• EXERCISE TEXT:
+ + + + + + +
It's eight hours of fish camps, sugar cane fields and trucks rumbling by with the Big Sugar.

Normally, I would bike on the paved trail atop the earthen berm that surrounds Lake Okeechobee, but the US Army Corps was working on patching up the berm.

And a pedal around Lake O wouldn't be complete without a pitstop at J&S Fish Camp

And who knew Port Mayaca had a polo club? I thought it was two houses and a lock on the lake.

Thursday, March 17, 2016

A Florida Retailer Standing Proud Without Razzle Dazzle

There are some impressive retail bicycle shops out there that look like mini velo cathedrals like Las Vegas Cyclery and Wheat Ridge Cyclery outside Denver.

But there are many hole-in-the-wall mom-and-pop operations like Pro Cycles, a 1,000-square-foot shop in an anonymous strip center among many non-descript strip centers along the wide-paved strip known as U.S. 1 in Stuart, about 35 miles north of West Palm Beach.

John Silvia is a one-man operation in this shop and at age 60 and with more than three decades in the bicycle retail business, he now owns all the inventory in the shop. He sells Jamis and KHS bikes, choosing to sell brands that have been muscled out by the big guns of Trek, Specialized and Giant.
+ + + + + + +
• DATA EXTRACTS:

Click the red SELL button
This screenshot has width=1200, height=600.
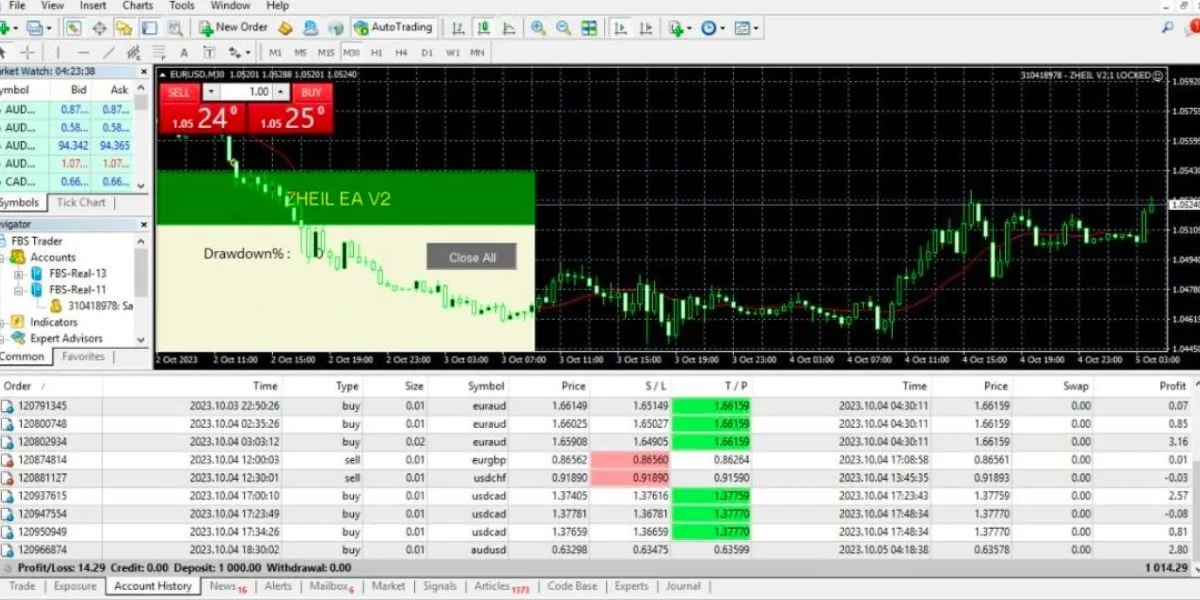click(x=178, y=92)
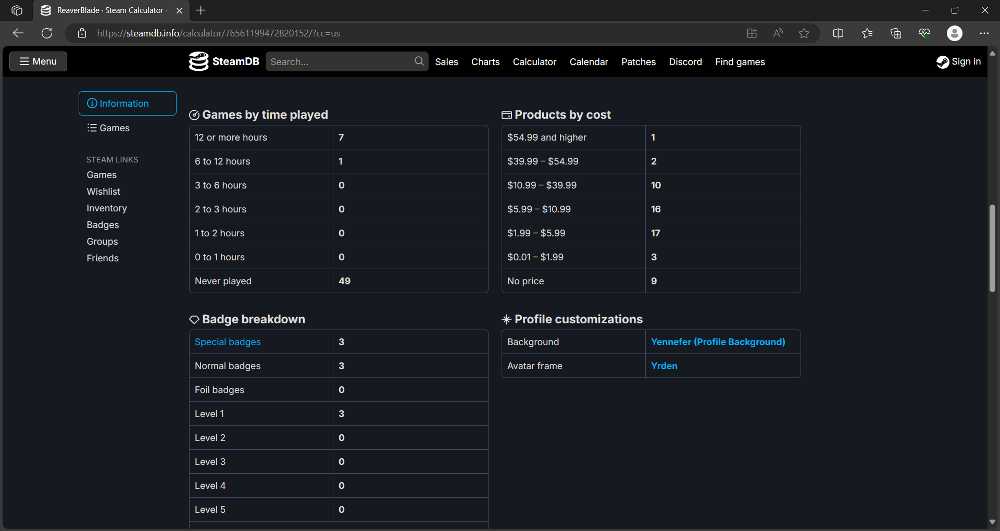Open the browser profile avatar icon
The image size is (1000, 531).
coord(954,33)
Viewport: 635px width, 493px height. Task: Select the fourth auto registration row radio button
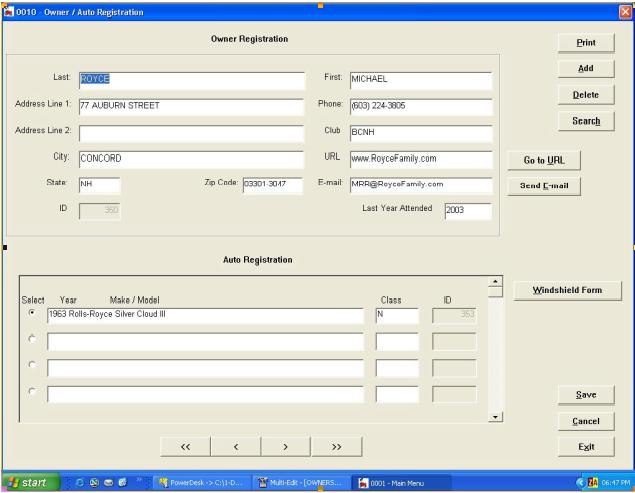(32, 392)
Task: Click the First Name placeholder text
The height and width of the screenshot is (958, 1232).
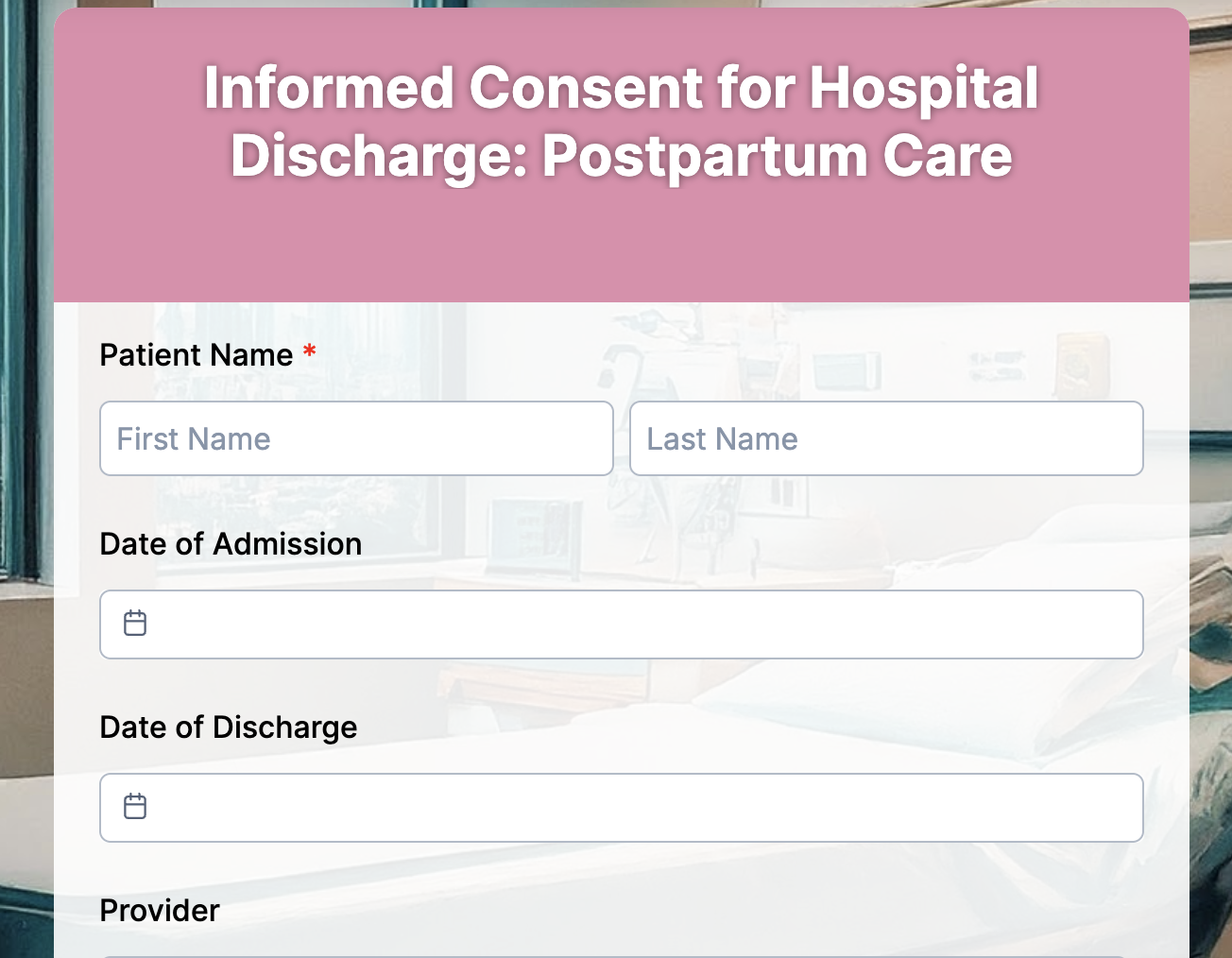Action: point(193,438)
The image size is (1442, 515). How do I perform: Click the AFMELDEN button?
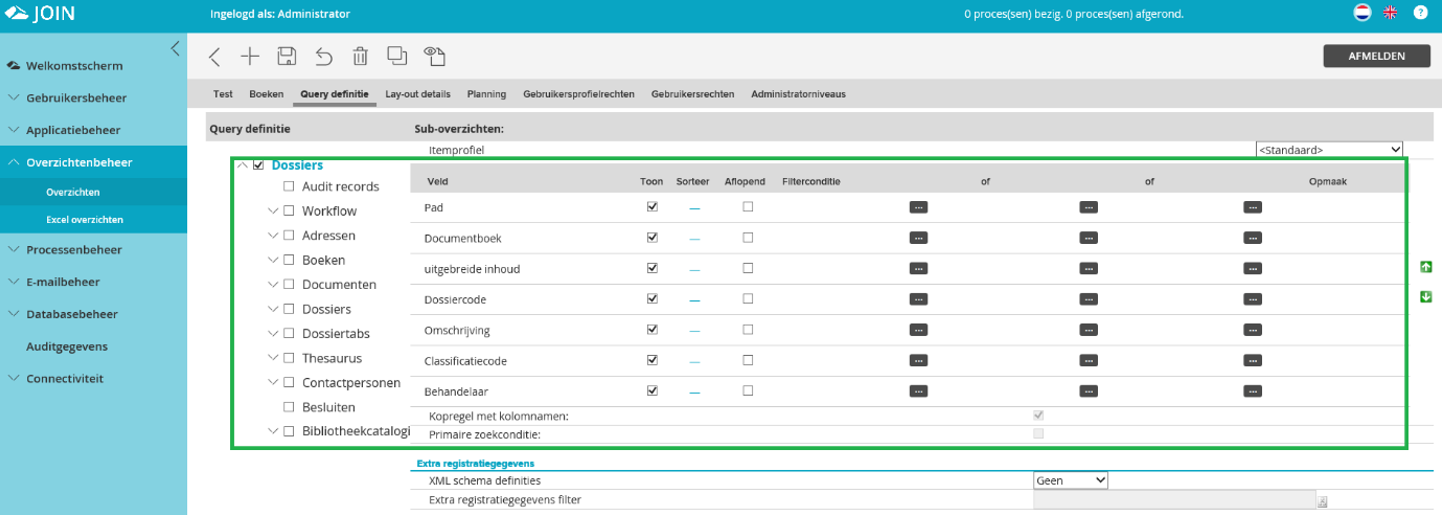(x=1376, y=56)
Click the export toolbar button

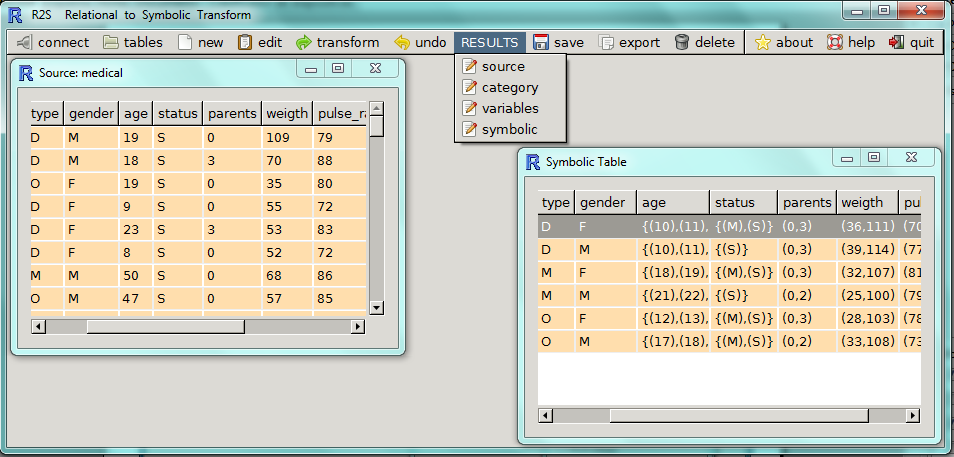pos(629,43)

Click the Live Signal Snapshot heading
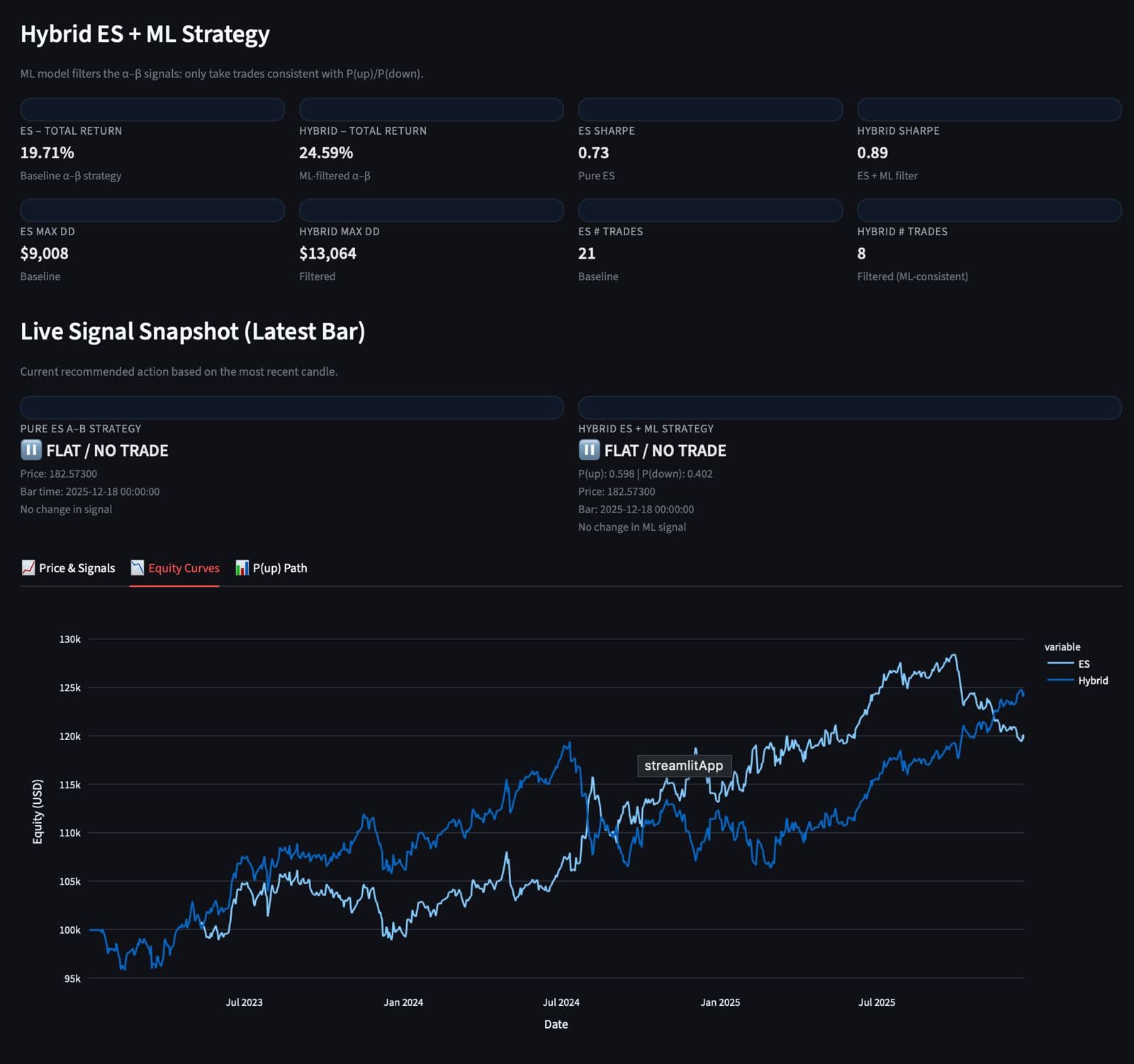(x=193, y=331)
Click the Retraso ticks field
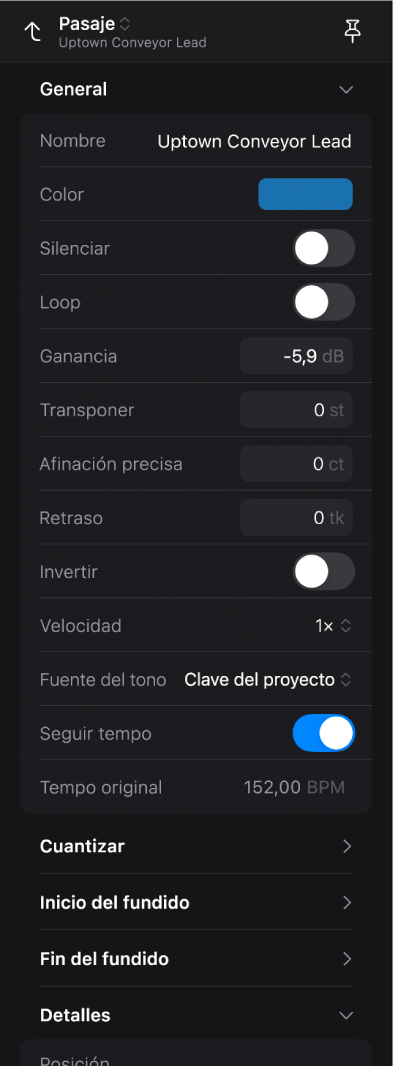 point(297,518)
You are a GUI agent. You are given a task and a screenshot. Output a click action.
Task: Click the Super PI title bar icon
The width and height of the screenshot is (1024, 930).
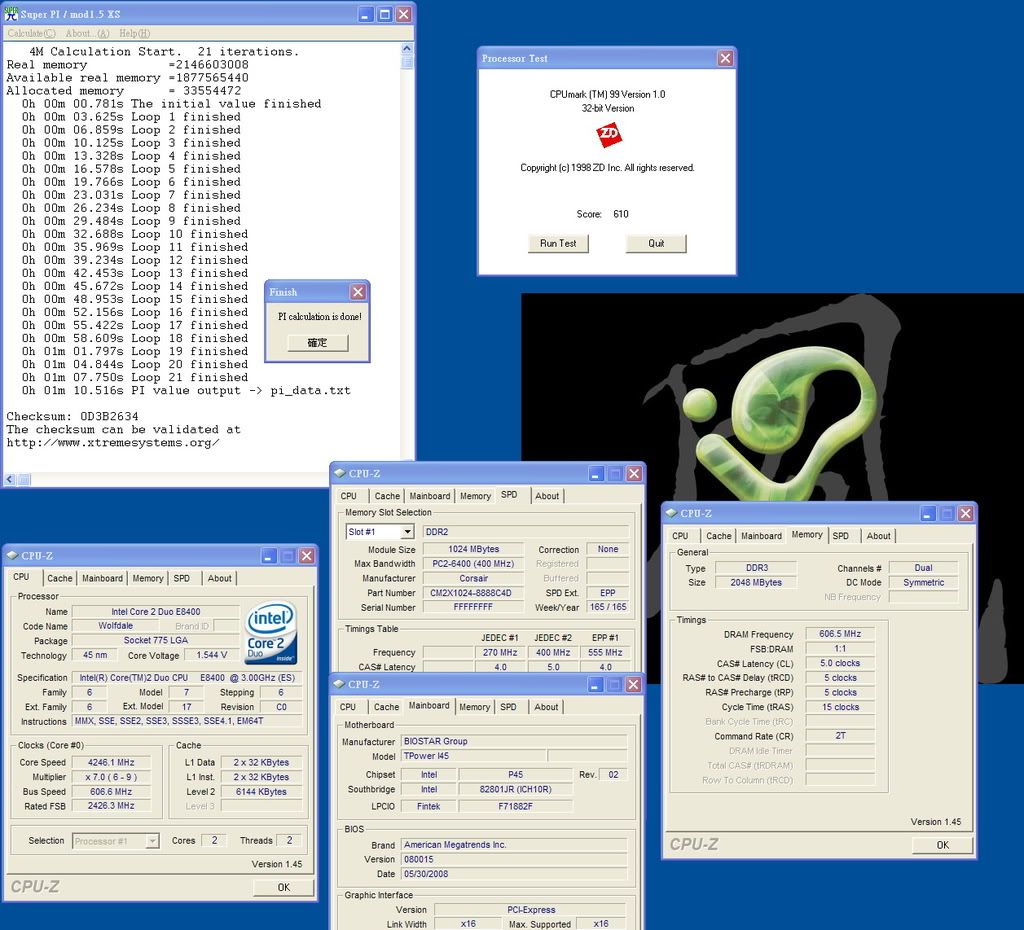tap(12, 15)
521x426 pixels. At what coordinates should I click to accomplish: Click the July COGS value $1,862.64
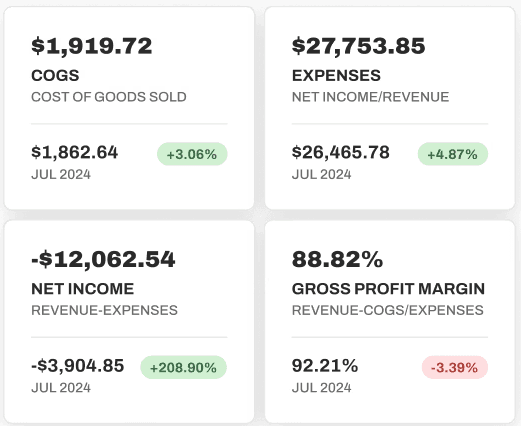75,152
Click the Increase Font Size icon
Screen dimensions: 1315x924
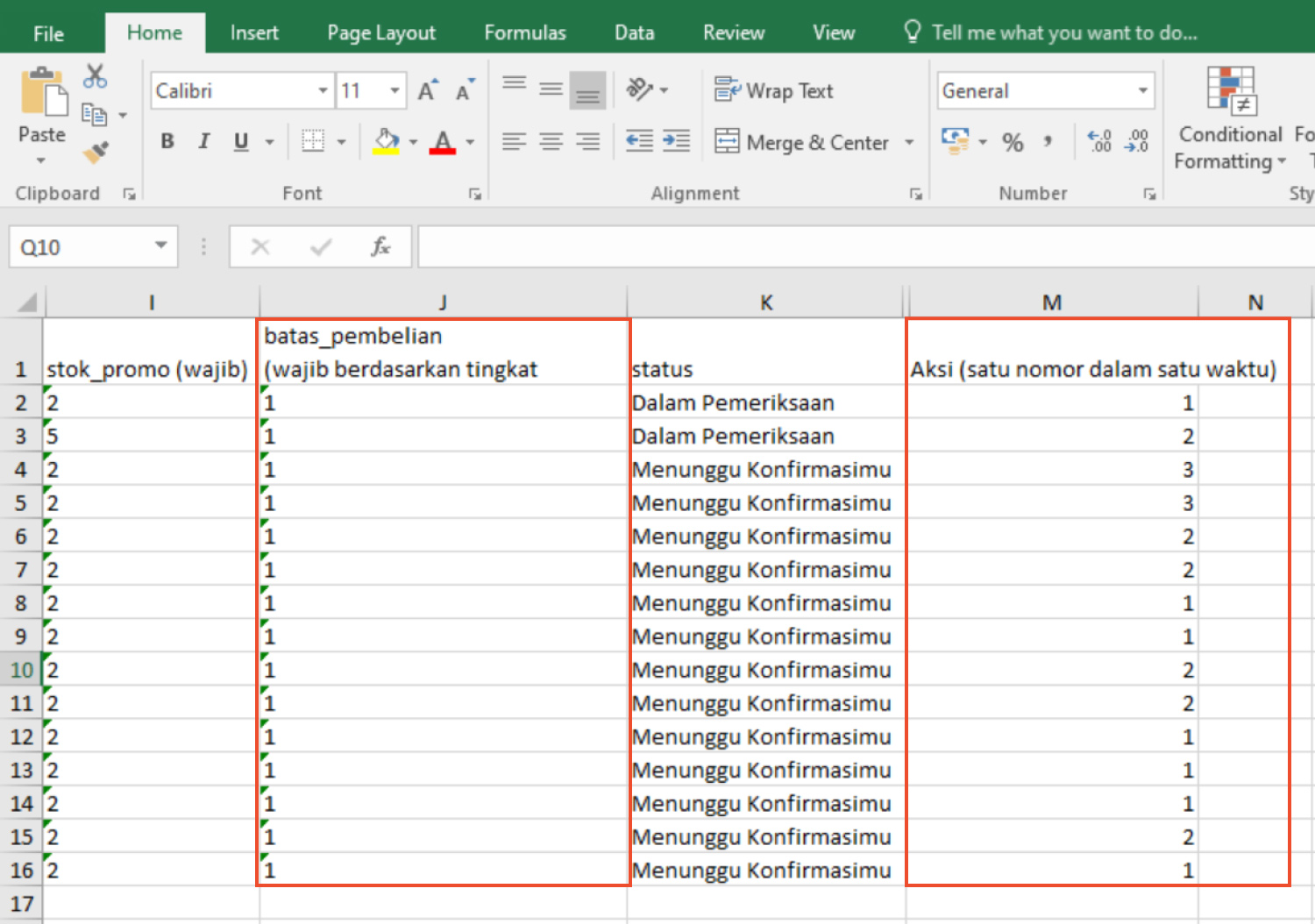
+ + + + + + +
• TASKS TO PERFORM:
1. In the Florida cycling text, which bike brands does John Silvia sell at Pro Cycles?
2. Go on with the Florida cycling text, picking up right after its last sentence.

• RESPONSE LIST:
1. Jamis and KHS.

2.
There are about 25 bikes or so in his small shop, So his bread and butter is service. He estimates at least 60 percent of his revenues come from repairs and service.

Silvia is the flip side of the retail bicycle scene that mostly focuses on the razzle-dazzle big shops. Instead of sparkling and brightly lit retail spaces with impressive display shelves and walls covered with outdoor scenes, Silvia's shop offers more of the old-school sheen. He's proud of two case units he brought from his house to display helmets and shoes.

Signed race jerseys on one wall show that Silvia has been around the block in the bicycle industry and he still comes out to Interbike in Las Vegas to hang with some Belgium bike industry folks.

The retail scene is a big tent and it's good to see the John Silvias still getting his hands dirty with chain grease.

Wednesday, March 16, 2016

I Don't Take Bike Rides; The Pugsley Takes Me For The Ride

The Surly Pugsley fattie bicycle is a beautiful pedaling machine because it's giant oversized tires can take me anywhere -- everywhere.

I bicycled on pavement from my house to the Atlantic Ocean, then hit the beach to pedal seven miles up the coast from Vero Beach to Wabasso. It was a great workout and I was able to maintain a speed of at least 10 mph in the morning sand the entire way.

Then it was back over the Intracoastal to a funky convenience store on US 1 that has everything from boots to highend craft beers to homemade Mexican food.

And then onto sandy Tropical Trail, a dirt and sand road that hugs the eastern edge of the Intracoastal on the barrier island side.

This tiny Mercedes caught my attention because of the Confederate souvenir plate on the front. There are pickup trucks and Confederate flag gear around here but I haven't seen one on a Mercedes before.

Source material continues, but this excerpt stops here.